BERT (Bidirectional Encoder Representations from Transformers) is a Google Research project published in 2018 [https://arxiv.org/abs/1810.04805](https://arxiv.org/abs/1810.04805). BERT has a number of practical applications, it can be used for question answering, sequence prediction and sequence classification amongst other tasks.

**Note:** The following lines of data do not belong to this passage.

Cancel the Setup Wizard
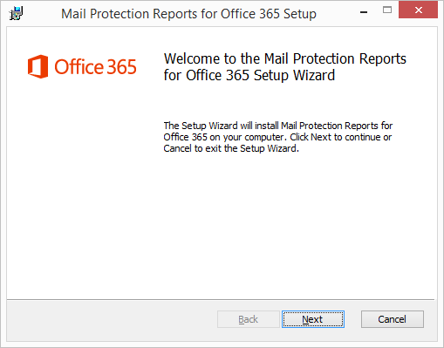The image size is (444, 348). 393,319
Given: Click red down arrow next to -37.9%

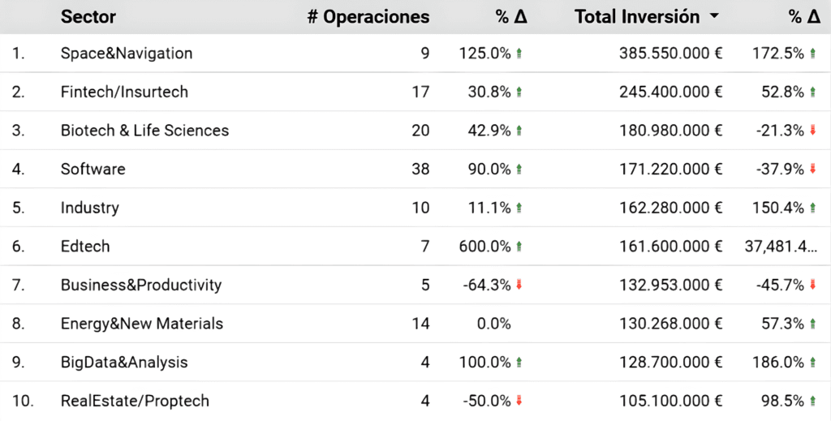Looking at the screenshot, I should (813, 169).
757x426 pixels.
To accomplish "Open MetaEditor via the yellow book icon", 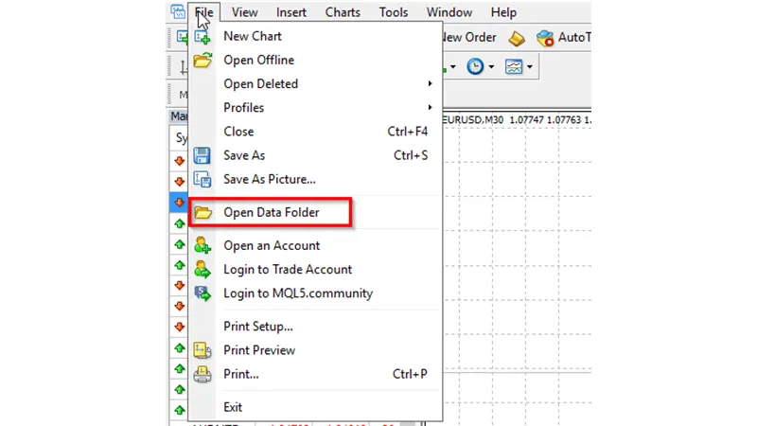I will pos(516,38).
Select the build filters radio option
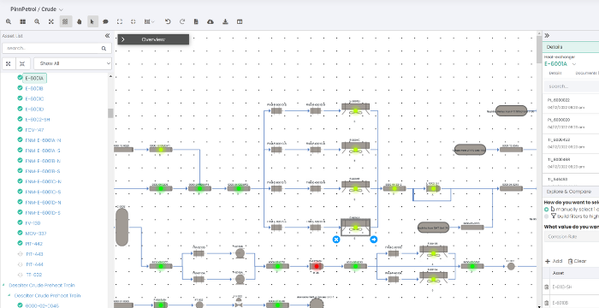Screen dimensions: 599x308 546,216
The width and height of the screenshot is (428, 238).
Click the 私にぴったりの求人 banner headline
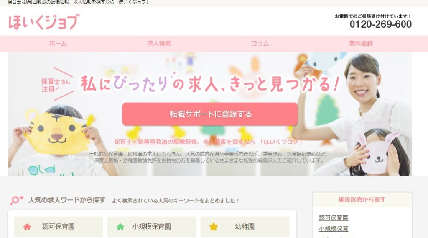[x=210, y=84]
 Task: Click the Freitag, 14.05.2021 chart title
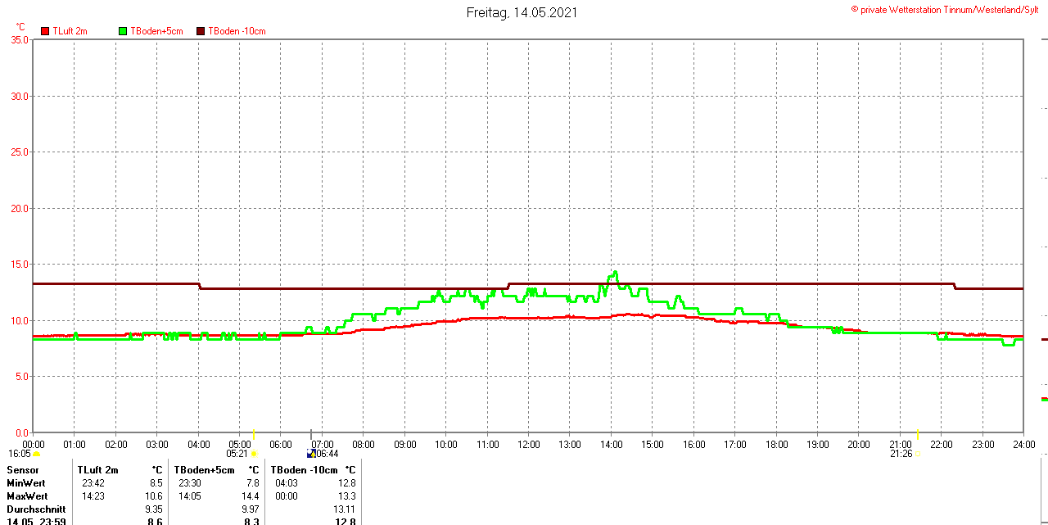[x=522, y=12]
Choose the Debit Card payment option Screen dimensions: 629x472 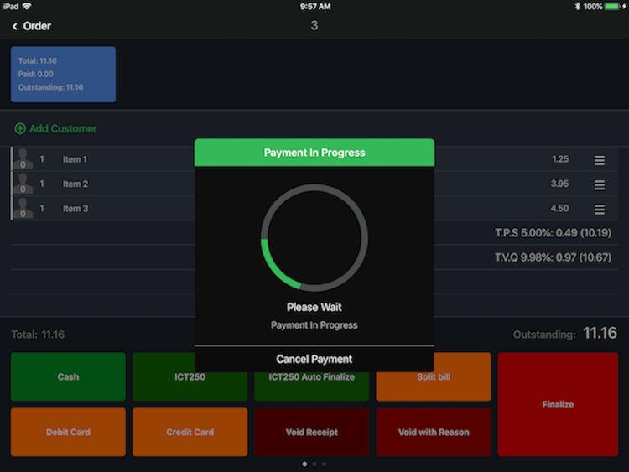tap(68, 432)
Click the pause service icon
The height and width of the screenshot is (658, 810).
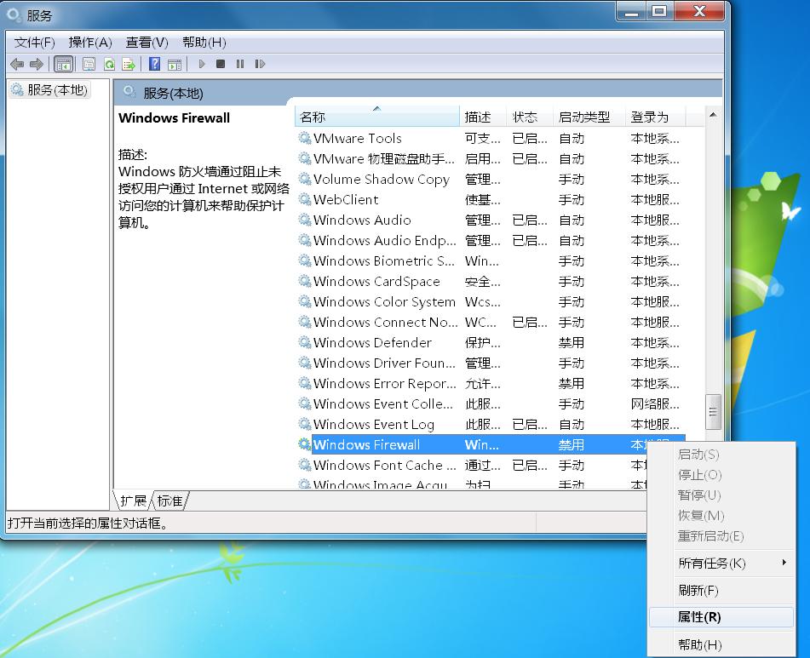(x=241, y=64)
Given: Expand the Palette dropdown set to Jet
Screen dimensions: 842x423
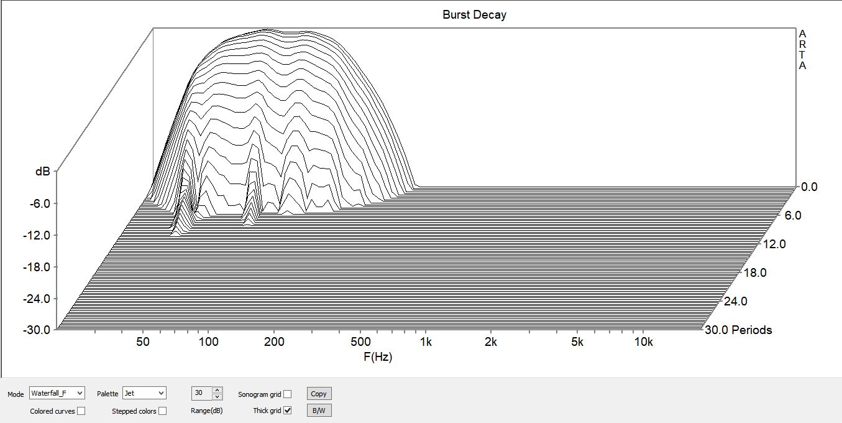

This tutorial will walk you through the process of modifying and compiling Bert Base (L-12 H-768 A-12) with sequence length 64 and batch size of 8 to run on Inferentia servers. 

### PRE-REQUISITES
The following pip packages are used in this notebook: `wget`, `os `, `shutil`, `sys`. Kindly install those prior to proceeding. 

### SETUP
We used publicly available instructions to generate a saved model for open source BERT using fine-tuned SST-2 weights. The steps to generate this model can be found [here](https://gluon-nlp.mxnet.io/v0.9.x/model_zoo/bert/index.html#sentence-classification), or you can download a trained model on SST-2 from [here](https://dist-bert.s3.amazonaws.com/demo/finetune/sst.params). Place the saved model in a directory named "gluonnlp_bert" under the bert_demo directory (it is assumed that this notebook is inside bert_demo directory). Download gluon-nlp package and put it in system path so that we can import it in python as a module. 

In [1]:
import os 
import shutil
import sys
import wget

# Clone a copy of gluon-nlp and check out 184a0007bc4165d5fe080a58dd3ff9bb413203a6
if os.path.isdir('gluon-nlp'):
    print("Removing Gluon-nlp... ")
    shutil.rmtree('gluon-nlp')
os.system("git clone https://github.com/dmlc/gluon-nlp; cd gluon-nlp; \
           git checkout 184a0007bc4165d5fe080a58dd3ff9bb413203a6")
p = 'gluon-nlp/src/'
sys.path.insert(0,p)

# Download a copy of sst.params 
if os.path.isdir('gluonnlp_bert'):
    print("Removing existing bert params... ")
    shutil.rmtree('gluonnlp_bert')
os.mkdir('gluonnlp_bert')
print('Beginning download of sst params...')
url = 'https://dist-bert.s3.amazonaws.com/demo/finetune/sst.params'
wget.download(url, 'gluonnlp_bert/sst.params')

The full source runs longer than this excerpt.